Input material:
________________________________________

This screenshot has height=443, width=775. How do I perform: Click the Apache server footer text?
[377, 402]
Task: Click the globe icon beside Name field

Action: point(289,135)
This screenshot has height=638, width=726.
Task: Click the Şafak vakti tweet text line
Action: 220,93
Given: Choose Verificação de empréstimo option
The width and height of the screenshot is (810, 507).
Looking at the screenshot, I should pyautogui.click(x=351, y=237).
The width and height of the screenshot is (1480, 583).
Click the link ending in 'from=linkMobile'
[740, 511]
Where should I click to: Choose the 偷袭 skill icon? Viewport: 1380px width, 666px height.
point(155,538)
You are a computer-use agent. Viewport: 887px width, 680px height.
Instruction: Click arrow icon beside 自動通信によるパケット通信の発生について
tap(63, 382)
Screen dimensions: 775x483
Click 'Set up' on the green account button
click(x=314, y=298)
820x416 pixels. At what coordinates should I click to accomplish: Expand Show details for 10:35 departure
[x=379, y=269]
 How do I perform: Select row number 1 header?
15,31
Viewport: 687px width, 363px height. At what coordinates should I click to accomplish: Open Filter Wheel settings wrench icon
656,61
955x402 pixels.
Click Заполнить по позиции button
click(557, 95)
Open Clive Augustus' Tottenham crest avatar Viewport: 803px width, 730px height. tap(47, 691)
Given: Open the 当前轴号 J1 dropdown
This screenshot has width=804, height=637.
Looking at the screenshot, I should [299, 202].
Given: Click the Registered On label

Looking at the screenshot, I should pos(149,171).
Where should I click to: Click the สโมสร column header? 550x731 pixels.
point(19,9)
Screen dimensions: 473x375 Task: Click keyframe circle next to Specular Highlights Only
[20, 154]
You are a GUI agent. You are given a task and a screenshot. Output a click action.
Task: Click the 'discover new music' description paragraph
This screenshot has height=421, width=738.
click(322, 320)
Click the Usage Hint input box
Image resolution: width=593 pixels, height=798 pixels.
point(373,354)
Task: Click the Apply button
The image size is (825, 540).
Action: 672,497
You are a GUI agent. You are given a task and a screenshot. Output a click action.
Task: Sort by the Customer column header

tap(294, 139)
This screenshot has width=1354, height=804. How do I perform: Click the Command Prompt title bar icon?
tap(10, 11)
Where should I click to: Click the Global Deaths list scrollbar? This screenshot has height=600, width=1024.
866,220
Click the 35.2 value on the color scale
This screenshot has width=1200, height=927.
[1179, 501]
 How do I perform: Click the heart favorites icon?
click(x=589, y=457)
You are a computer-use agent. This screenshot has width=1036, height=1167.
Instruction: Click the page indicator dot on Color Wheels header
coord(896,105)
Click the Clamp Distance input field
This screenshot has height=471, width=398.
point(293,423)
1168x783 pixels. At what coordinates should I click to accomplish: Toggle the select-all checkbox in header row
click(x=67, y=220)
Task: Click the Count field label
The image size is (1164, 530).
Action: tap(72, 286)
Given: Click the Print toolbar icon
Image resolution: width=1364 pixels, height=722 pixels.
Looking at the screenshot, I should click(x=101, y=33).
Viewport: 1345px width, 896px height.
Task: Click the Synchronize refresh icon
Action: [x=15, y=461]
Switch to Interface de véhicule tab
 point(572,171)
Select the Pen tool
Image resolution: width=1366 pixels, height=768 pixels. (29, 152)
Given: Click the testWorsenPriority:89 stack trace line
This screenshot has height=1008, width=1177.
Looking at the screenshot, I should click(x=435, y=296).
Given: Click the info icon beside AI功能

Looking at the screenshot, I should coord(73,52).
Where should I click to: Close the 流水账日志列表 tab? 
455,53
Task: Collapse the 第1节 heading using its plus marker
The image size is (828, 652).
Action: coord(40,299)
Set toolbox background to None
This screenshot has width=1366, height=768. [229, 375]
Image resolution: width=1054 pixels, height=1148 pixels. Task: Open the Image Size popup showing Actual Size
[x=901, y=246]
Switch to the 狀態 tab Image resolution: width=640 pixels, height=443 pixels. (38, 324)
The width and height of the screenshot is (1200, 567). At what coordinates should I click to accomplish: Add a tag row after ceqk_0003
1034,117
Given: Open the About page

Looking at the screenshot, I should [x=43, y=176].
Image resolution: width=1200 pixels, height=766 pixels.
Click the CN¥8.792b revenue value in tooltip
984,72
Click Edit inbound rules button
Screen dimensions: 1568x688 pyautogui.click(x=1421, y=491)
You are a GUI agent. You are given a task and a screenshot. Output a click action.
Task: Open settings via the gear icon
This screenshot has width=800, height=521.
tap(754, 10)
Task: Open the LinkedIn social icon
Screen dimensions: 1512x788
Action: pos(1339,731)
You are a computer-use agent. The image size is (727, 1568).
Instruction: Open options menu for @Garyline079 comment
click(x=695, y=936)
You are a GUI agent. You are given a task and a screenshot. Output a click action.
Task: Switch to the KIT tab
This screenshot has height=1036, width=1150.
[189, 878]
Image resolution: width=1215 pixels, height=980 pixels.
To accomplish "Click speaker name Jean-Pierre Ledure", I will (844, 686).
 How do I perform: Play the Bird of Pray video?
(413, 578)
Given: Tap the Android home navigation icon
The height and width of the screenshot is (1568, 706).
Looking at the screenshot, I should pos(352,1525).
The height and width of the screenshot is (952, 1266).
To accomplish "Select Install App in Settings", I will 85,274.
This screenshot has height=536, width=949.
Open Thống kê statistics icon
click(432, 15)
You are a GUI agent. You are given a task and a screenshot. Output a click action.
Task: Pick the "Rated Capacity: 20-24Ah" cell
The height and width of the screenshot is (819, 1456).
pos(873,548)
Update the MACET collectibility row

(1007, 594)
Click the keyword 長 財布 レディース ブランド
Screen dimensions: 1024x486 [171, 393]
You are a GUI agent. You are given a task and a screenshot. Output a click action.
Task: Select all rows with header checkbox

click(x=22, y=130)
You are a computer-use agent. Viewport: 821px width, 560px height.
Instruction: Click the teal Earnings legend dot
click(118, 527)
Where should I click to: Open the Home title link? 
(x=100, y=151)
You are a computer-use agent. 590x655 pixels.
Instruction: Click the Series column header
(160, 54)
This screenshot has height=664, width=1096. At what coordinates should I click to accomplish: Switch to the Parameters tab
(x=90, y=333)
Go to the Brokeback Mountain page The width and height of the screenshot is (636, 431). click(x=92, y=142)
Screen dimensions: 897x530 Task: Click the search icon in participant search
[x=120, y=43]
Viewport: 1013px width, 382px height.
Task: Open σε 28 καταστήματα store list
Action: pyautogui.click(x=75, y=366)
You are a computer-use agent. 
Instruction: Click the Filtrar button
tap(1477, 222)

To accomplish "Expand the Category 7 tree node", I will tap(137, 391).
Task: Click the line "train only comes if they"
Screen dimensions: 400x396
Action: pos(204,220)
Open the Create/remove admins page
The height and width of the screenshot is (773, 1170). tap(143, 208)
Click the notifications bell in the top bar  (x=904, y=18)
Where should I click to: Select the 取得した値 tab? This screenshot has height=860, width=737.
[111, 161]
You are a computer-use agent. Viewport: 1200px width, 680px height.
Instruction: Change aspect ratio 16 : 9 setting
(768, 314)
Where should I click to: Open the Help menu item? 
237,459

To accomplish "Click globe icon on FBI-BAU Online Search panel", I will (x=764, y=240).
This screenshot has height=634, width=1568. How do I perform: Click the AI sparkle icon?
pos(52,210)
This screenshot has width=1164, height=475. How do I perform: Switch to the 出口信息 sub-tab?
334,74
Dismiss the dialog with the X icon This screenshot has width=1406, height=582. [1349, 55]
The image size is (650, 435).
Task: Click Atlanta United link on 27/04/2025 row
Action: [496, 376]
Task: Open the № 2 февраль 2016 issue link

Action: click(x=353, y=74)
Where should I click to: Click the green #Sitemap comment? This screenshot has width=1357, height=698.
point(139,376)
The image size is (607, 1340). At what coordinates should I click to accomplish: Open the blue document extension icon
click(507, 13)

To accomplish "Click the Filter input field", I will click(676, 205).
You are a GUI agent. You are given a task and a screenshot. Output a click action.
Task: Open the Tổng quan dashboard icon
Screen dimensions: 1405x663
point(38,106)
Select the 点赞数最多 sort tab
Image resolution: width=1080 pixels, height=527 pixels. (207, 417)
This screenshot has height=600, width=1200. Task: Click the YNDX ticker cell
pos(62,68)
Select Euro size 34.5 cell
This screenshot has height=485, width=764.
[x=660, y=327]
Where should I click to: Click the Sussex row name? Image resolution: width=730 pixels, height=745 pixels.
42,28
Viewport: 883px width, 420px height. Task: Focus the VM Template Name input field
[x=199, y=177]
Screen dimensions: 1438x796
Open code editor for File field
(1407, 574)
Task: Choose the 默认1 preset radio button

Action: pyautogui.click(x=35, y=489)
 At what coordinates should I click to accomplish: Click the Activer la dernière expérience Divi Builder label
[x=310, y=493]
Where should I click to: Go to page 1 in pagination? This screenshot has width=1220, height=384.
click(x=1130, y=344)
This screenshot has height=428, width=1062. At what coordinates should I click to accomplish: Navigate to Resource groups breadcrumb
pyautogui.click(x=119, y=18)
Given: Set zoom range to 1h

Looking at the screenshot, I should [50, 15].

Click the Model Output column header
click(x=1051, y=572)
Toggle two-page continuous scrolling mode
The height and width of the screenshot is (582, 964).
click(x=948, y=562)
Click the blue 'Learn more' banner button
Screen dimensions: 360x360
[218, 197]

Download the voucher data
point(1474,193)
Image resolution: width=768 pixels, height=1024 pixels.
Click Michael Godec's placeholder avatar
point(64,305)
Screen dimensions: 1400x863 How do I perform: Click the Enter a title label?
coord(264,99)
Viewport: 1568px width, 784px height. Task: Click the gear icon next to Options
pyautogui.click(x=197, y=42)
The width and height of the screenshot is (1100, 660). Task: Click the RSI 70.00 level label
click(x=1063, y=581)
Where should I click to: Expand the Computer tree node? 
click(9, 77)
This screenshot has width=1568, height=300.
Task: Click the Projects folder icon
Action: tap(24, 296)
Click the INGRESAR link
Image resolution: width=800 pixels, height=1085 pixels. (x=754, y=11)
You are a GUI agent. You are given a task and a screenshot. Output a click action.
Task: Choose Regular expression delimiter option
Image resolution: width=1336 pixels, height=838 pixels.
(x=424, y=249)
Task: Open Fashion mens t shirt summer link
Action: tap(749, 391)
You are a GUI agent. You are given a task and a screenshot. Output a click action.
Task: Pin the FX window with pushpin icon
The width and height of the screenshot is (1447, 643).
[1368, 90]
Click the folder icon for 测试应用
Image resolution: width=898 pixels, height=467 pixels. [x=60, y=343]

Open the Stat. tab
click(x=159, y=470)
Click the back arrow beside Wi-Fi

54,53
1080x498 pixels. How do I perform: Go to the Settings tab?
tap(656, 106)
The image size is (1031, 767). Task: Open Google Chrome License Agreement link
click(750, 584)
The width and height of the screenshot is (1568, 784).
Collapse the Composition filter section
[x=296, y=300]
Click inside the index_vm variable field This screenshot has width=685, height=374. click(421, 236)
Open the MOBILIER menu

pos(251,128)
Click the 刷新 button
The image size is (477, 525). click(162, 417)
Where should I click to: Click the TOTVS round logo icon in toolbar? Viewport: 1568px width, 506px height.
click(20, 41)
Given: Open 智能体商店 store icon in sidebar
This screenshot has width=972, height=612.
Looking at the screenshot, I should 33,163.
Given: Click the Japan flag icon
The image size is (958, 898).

________________________________________

Task details: Go through the records and gather the lines that hold "will".

Output:
To accomplish "Click speaker name Jean-Pierre Ledure", I will (844, 686).
To accomplish "Select Install App in Settings", I will 85,274.
To accomplish "Expand the Category 7 tree node", I will tap(137, 391).
To accomplish "Click globe icon on FBI-BAU Online Search panel", I will (x=764, y=240).
To accomplish "Click the Filter input field", I will click(676, 205).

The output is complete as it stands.